Some of the sounds, crowds and just general busy-ness of the area can also be too overstimulating for some children.

Have you noticed any time or relation element - like is she better first thing in the morning or later in the day? Might she be getting hungry (low blood sugar can make people cranky and irritable)?

I need to learn how to do multiple quotes....sorry!

She is awful in the morning. I leave for work in tears many times. After school typically fine, but it really does vary. Some days we can go all day without a meltdown, but typically at least one episode of her telling me how mean and stupid I am. It's like living with a teenager who throws toddler tantrums. But she is 7.

Noise does affect her more than average. I think that's why she likes to be by herself in her room to cool down.

I like the idea of helping her plan things. I will have to come up with a way of her being too controlling. She loooves to make up rules!
 
Has she been tested for Sensory Processing/Intergation Disorder?? These children are extremely sensitive to one or all of the 5 sense. Things that you or I may not hear or does bother us may drive your child insane. My child has SPD and some anger issues and sounds much like your daughter except for the school part. She doesn't have social skills at school
 
As stated previously, there are larger strollers that can be rented for your daughter. I know this is more work for you, but in the long run it would make for a better and safer trip. If you refuse this option then do a child harness. Infact, you may want to do both aids.

With your child getting older and smarter, she could really dissappear from you quickly and perhaps not want to be found. She may view it as a game and you are a captive audience. This is serious in an environment such as Disney. Also, it distracts so much from your vacation. Maybe, using the tools above would help her to understand the seriousness of her actions in running away. I really think she needs to understand this is not acceptable behavior and it's not a game and it's not a way to get positive attention from her parents. I'm not saying this is the case here, but be on the safer side. She will resist a stroller I'm sure and I'm sure she'll put up a fuss about it, but maybe, it can be a good tool to bring her around on this behavior.

I commend how helpful CMs are at Disney, but to rely on them in this instance is asking a little too much. They may or may not be able to help. In this world, something terrible could happen if she gets away.

Another thought is perhaps getting drugs for the trip to calm her down. We do this with my Alzheimer's mother when we travel. It does help to a degree. We don't use the drugs under normal home conditions, but for vacations I use extra aids. Ask your doctor if he/she thinks there would be something that could help her. Bringing her out of her routine, probably brings out the worse in her; it can be more frustrating stimulating all her senses at a place like Disney.
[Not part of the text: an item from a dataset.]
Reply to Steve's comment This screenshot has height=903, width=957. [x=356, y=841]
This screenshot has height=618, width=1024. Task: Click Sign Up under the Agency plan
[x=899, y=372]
I'm not being mean, but you have had serious instances of her running away already. I really believe you need to be on the side of caution and safety, here.
 
When my DD had a meltdown at Disney, Stitch just happened to be coming out and came over and hugged her. I never got to tell them how much that meant to us. So CM's are great!!!
 
She sounds a lot like my sister as a child. Unfortunately, we never really figured out any coping mechanism beyond giving her a wide berth when she was in a mood. And I don't think she took off like that until she was a little older, although noise and crowds would fairly predictably set her off. The good part, my sister is a highly functional and successful adult, if still somewhat volatile of mood and cranky, but that's not really helpful to you at the moment. And "difficult" is exactly the word my parents used!

Does she know how to use a cell phone, and would she call you/answer the phone? My DS14 (Aspergers) has carried one for years. He's not a runner, but he is a wanderer, and he's walked off in a snit a few times. He knows he must answer the phone, no matter how absorbed he is, or how mad at us he is, and he's pretty good about it. You can get a pre-paid pretty cheaply, so it's not a major inconvenience if it's lost.
 
First, I want to say that I would do further evaluation on your daughter. She sounds a bit like my son with Asperger's. Also, children with ADHD can do fine in school especially the lower grades. My younger son has adhhhhhhd and he is actually in gifted programs. School was never a problem for him until around 6th grade when we discovered a writing disability along with some As as well. It took us a long time to realize all this because he is our "happy, easy child"- well compared to his slighly older brother who has more extreme AS with all the sensory sensitivities and meltdowns associated with it. For the running away, one thing we do with my son who has adhhhhhhhhhhhd is dress him in neon, specifically those construction worker t-shirts that all but glow. It makes it easier to spot when he has taken off. The other ideas of strollers and child find devices are good as well. Another thing you can use are Safety Tats- it's a tatoo made for these purposes that you can put info on. you may consider using headphones as well. If she has auditory sensitivites, this may block some of the noise and cause her to be calmer. Also, I would avoid things like crowds ( ie: fireworks, parades) if this is a trigger. I hope I gave you a few tips that you can use.
 
Another thought is perhaps getting drugs for the trip to calm her down. We do this with my Alzheimer's mother when we travel. It does help to a degree. We don't use the drugs under normal home conditions, but for vacations I use extra aids. Ask your doctor if he/she thinks there would be something that could help her. Bringing her out of her routine, probably brings out the worse in her; it can be more frustrating stimulating all her senses at a place like Disney.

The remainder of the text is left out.